Another example of a strong partnership would be the agreement with Ford in 2010 to introduce up to 1000 fuel-efficient vehicles floating the Zipcar logo on more than 250 university campuses throughout the U.S. The 2-year alliance established Ford as the largest automotive source in Zipcarʼs University program and included offering incentives to join and use car sharing on campus to help accelerate the use of Zipcar and introduce a new generation of drivers to Ford fuel-efficient vehicles.
The Road Ahead – first Public, now Private
On June 1, 2010, Zipcar filed with the SEC to raise up to $75 million in an initial public offering. The company debuted on the NASDAQ on April 14, 2011 after raising $174 million in its IPO, more than expected. Introduced at $18 per share, the stock climbed above $29 a share within days, but the price soon started falling—a trend that continued until the purchase by Avis, which worked out to be at $12.25 per share.

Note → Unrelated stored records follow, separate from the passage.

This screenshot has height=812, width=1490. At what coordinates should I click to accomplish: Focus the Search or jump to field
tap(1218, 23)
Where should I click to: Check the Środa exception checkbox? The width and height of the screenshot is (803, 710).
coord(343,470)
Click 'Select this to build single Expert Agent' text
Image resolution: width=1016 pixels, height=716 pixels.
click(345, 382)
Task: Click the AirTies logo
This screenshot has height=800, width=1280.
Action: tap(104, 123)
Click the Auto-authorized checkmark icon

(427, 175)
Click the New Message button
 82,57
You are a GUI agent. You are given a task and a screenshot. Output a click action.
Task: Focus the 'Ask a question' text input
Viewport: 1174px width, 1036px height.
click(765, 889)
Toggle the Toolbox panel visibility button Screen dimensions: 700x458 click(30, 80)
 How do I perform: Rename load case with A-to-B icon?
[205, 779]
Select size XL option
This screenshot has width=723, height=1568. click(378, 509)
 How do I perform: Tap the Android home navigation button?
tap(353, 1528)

While Zipcar proved the demand for car-sharing, they never became a reliably profitable business. The main culprit was huge fleet costs – cars, maintenance, insurance, and parking. Acquiring customers profitably was also a challenge.
Questions
1) Summarize the Zipcar business model using the Who, What, How framework. You may want to use the Business Model canvas tool.
2)Analyze the external forces in 2000 when Zipcar was launched. Compare these to the external forces prevalent in 2013. You may want to use Porterʼs Five Forces Model.
3) Was the situation more or less favorable to Zipcar and why? You could use two EFE Matrices, one grounded in 2000, the other in 2013.
-4)Based on your analysis above, what are some of the strategic challenges that the Zipcar division of Avis will face in the near future?
(Note: Zipcar and Avis are working through a lot of internal challenges tied to the integration of two very different companies and cultures, as well as the pressure of realizing operational synergies, but this assignment focuses strictly on external assessments, so no need to go into any detail on internal challenges).